# Your assignment:
The response must consist of the lines below from the one with "This screenshot has height=388, width=690." through the one with "Create a new", exactly as they appear and with both ends kept.

# Input for this task:
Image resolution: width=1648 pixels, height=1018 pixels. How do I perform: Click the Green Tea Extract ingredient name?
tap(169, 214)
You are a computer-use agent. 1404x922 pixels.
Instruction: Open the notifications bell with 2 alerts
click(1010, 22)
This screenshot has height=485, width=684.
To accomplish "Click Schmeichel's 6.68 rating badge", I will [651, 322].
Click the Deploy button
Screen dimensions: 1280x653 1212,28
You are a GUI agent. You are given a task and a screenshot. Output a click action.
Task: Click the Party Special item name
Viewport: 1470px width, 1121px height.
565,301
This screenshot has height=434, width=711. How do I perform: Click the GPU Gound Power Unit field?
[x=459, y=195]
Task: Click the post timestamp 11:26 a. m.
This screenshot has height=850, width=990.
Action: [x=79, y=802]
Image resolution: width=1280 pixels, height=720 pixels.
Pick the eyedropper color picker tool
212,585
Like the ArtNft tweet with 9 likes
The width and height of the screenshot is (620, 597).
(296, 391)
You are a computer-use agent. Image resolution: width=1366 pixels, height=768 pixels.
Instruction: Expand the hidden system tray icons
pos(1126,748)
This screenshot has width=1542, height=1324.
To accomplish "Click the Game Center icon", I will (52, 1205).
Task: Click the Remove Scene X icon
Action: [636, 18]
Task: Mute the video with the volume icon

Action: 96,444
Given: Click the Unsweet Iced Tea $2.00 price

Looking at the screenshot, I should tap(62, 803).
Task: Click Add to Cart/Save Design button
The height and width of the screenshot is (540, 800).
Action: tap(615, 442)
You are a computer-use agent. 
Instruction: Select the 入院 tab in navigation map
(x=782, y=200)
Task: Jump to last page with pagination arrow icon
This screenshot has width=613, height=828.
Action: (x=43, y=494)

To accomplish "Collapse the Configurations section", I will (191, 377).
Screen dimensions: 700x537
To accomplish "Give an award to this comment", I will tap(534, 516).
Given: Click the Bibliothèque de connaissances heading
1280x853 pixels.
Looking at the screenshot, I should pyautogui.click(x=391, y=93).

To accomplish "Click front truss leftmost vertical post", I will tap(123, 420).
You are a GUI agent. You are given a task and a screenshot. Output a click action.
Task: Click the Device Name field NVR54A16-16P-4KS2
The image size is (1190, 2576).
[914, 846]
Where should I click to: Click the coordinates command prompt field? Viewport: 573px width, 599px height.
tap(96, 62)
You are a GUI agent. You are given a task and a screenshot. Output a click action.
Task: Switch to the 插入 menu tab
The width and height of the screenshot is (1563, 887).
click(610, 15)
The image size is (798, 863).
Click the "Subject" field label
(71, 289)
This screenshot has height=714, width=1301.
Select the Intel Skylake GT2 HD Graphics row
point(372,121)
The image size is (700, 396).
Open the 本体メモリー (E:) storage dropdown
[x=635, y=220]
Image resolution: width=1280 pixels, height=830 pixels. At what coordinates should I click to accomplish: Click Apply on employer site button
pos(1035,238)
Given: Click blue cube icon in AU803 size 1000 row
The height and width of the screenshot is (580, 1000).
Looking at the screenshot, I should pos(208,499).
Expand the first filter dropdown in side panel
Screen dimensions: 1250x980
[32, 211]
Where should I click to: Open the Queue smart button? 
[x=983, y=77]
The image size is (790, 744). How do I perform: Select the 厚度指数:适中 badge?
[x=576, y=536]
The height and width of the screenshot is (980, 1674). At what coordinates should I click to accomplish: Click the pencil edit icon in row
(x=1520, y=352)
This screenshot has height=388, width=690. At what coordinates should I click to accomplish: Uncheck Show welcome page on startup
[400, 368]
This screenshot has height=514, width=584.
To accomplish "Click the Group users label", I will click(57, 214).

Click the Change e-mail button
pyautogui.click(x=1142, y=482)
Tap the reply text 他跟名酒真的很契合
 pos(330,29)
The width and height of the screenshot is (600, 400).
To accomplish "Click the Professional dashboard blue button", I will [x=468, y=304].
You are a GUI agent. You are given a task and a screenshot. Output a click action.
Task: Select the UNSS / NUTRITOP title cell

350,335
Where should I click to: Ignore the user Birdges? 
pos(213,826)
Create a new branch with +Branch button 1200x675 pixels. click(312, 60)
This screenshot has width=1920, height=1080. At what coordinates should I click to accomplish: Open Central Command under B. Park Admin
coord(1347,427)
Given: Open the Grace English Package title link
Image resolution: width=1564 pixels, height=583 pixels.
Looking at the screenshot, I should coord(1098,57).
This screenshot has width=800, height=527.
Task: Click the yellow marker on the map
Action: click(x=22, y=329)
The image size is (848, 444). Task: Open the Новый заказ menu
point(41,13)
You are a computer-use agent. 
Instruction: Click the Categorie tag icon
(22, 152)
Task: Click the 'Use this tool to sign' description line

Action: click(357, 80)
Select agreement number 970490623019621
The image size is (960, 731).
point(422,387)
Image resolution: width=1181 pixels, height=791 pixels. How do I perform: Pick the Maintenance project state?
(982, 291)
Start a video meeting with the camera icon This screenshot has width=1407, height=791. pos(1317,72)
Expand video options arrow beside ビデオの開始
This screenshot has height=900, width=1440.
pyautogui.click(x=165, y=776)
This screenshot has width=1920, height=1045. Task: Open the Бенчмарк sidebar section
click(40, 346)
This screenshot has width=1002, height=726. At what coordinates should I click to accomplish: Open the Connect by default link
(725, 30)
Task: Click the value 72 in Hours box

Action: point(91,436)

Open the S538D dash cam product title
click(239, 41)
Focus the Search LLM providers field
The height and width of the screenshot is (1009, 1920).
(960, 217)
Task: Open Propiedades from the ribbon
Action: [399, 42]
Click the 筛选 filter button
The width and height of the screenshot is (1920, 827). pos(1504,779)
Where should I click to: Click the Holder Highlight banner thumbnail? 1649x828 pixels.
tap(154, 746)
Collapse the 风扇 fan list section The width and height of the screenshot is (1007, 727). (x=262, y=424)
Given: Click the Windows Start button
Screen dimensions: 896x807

# Exercise solution:
This screenshot has height=388, width=690. At what coordinates should I click to accomplish: Uncheck Show welcome page on startup
[400, 368]
This screenshot has height=514, width=584.
To accomplish "Click the Group users label", I will click(57, 214).

Click the Change e-mail button
pyautogui.click(x=1142, y=482)
Tap the reply text 他跟名酒真的很契合
 pos(330,29)
The width and height of the screenshot is (600, 400).
To accomplish "Click the Professional dashboard blue button", I will [x=468, y=304].
You are a GUI agent. You are given a task and a screenshot. Output a click action.
Task: Select the UNSS / NUTRITOP title cell

350,335
Where should I click to: Ignore the user Birdges? 
pos(213,826)
Create a new branch with +Branch button 1200x675 pixels. click(312, 60)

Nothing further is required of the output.